### The task
Write out the items below as a JSON list of strings, one string for each line, with blank lines left out. Begin at the line that has "Hot Shemale Content (720, 132)" and stop after the line that has "ВСЕ АВТОСАЛОНЫ (439, 1965)".

### Source data
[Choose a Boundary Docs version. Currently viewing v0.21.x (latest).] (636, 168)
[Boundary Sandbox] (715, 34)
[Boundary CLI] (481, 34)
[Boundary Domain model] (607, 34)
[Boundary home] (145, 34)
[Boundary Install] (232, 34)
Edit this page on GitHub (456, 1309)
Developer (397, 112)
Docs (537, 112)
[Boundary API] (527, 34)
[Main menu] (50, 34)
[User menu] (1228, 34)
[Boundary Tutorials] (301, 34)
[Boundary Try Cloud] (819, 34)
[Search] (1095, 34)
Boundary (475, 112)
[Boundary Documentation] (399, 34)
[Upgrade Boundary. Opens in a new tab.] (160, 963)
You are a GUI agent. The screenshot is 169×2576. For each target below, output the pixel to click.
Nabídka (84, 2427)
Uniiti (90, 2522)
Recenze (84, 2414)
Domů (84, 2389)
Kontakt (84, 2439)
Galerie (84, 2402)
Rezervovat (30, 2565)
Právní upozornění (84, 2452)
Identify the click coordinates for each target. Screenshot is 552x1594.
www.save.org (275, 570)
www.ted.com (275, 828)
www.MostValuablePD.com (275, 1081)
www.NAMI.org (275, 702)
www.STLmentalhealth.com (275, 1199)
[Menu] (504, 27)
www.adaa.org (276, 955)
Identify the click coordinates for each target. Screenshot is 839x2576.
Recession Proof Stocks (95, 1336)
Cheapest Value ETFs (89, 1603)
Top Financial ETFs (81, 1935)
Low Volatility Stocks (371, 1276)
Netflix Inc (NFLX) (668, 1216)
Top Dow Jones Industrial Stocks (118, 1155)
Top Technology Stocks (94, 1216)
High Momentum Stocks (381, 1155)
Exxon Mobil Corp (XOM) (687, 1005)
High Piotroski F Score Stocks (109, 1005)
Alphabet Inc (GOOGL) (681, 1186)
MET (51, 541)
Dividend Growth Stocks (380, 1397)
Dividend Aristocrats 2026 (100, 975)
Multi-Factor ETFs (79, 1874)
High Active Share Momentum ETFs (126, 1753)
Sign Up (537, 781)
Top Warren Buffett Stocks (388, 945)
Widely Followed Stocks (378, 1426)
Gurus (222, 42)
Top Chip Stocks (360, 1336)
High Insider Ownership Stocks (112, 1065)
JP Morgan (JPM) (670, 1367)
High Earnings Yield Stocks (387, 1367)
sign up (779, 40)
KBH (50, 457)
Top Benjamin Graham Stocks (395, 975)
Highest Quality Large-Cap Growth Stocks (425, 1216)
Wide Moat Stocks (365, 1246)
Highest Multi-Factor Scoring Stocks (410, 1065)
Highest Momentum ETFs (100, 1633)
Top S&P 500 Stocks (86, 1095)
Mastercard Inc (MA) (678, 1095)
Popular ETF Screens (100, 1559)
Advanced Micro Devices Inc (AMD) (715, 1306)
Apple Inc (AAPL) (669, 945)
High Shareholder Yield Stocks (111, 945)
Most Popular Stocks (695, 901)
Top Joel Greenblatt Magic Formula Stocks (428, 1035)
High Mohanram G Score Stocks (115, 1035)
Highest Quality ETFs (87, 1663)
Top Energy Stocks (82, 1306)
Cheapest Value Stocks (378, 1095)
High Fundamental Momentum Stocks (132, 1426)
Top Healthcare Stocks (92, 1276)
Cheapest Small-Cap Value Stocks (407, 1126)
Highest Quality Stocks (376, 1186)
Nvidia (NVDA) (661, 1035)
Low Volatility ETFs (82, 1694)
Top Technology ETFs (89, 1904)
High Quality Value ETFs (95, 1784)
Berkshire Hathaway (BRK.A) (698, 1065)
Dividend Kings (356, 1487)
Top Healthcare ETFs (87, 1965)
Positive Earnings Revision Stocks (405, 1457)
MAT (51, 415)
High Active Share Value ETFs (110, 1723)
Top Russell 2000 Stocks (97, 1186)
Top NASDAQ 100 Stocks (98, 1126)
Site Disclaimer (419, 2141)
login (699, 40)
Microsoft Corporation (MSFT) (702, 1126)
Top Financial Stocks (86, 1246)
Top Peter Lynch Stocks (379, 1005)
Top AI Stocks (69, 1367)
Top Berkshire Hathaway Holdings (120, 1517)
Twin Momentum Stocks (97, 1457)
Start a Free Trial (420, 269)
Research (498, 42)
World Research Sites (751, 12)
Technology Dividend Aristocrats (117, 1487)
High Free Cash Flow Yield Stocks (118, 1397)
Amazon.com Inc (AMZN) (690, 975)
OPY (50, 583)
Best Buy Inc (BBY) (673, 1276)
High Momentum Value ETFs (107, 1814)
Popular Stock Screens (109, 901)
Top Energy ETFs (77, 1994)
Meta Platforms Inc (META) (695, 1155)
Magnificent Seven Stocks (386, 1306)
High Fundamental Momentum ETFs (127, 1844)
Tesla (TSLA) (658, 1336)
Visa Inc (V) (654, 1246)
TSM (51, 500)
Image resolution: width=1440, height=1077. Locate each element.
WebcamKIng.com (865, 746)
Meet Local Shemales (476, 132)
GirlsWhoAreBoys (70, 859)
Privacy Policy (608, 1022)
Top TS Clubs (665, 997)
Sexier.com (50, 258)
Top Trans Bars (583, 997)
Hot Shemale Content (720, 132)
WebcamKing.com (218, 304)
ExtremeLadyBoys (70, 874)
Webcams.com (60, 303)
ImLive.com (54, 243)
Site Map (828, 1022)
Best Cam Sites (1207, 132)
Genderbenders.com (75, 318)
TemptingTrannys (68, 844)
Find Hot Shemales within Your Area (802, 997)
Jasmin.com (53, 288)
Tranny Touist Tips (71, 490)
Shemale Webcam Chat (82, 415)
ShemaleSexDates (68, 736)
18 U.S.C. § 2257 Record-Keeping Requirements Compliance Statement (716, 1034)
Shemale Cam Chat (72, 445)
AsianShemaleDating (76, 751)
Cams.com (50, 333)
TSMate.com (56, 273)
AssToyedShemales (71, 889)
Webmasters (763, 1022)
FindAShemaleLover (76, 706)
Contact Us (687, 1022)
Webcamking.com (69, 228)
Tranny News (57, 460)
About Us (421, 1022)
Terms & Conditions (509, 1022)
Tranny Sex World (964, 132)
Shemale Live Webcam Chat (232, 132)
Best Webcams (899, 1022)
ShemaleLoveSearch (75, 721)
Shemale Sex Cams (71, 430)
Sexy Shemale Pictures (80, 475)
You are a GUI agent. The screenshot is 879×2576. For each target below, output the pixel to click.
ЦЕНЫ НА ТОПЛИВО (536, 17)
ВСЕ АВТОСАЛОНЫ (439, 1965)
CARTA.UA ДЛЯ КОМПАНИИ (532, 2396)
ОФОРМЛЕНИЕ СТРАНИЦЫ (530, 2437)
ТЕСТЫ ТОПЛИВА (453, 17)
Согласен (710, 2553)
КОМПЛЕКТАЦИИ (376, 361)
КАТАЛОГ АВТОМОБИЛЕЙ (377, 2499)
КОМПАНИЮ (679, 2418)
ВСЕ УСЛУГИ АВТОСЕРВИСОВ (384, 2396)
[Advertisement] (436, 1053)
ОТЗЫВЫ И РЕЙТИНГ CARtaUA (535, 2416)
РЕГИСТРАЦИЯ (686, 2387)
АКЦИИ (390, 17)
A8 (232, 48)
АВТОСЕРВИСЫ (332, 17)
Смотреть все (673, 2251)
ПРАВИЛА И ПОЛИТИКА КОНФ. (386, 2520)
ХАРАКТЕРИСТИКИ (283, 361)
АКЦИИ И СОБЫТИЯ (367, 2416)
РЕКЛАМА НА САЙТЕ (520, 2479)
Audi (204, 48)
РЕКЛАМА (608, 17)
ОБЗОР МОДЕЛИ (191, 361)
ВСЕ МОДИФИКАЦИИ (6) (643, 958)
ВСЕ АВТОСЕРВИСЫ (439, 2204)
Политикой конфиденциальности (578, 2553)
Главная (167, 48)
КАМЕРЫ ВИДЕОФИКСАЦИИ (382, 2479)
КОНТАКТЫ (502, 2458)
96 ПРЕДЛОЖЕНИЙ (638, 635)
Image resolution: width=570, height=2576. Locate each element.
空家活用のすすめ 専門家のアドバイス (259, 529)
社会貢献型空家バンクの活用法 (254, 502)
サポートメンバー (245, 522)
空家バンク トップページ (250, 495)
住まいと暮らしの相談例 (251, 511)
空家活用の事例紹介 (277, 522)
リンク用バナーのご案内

### Result for this exercise
[
  "Hot Shemale Content (720, 132)",
  "WebcamKing.com (218, 304)",
  "ExtremeLadyBoys (70, 874)",
  "Webcams.com (60, 303)",
  "ImLive.com (54, 243)",
  "Site Map (828, 1022)",
  "Best Cam Sites (1207, 132)",
  "Genderbenders.com (75, 318)",
  "TemptingTrannys (68, 844)",
  "Find Hot Shemales within Your Area (802, 997)",
  "Jasmin.com (53, 288)",
  "Tranny Touist Tips (71, 490)",
  "Shemale Webcam Chat (82, 415)",
  "ShemaleSexDates (68, 736)",
  "18 U.S.C. § 2257 Record-Keeping Requirements Compliance Statement (716, 1034)",
  "Shemale Cam Chat (72, 445)",
  "AsianShemaleDating (76, 751)",
  "Cams.com (50, 333)",
  "TSMate.com (56, 273)",
  "AssToyedShemales (71, 889)",
  "Webmasters (763, 1022)",
  "FindAShemaleLover (76, 706)",
  "Contact Us (687, 1022)",
  "Webcamking.com (69, 228)",
  "Tranny News (57, 460)",
  "About Us (421, 1022)",
  "Terms & Conditions (509, 1022)",
  "Tranny Sex World (964, 132)",
  "Shemale Live Webcam Chat (232, 132)",
  "Best Webcams (899, 1022)",
  "ShemaleLoveSearch (75, 721)",
  "Shemale Sex Cams (71, 430)",
  "Sexy Shemale Pictures (80, 475)",
  "You are a GUI agent. The screenshot is 879×2576. For each target below, output the pixel to click.",
  "ЦЕНЫ НА ТОПЛИВО (536, 17)",
  "ВСЕ АВТОСАЛОНЫ (439, 1965)"
]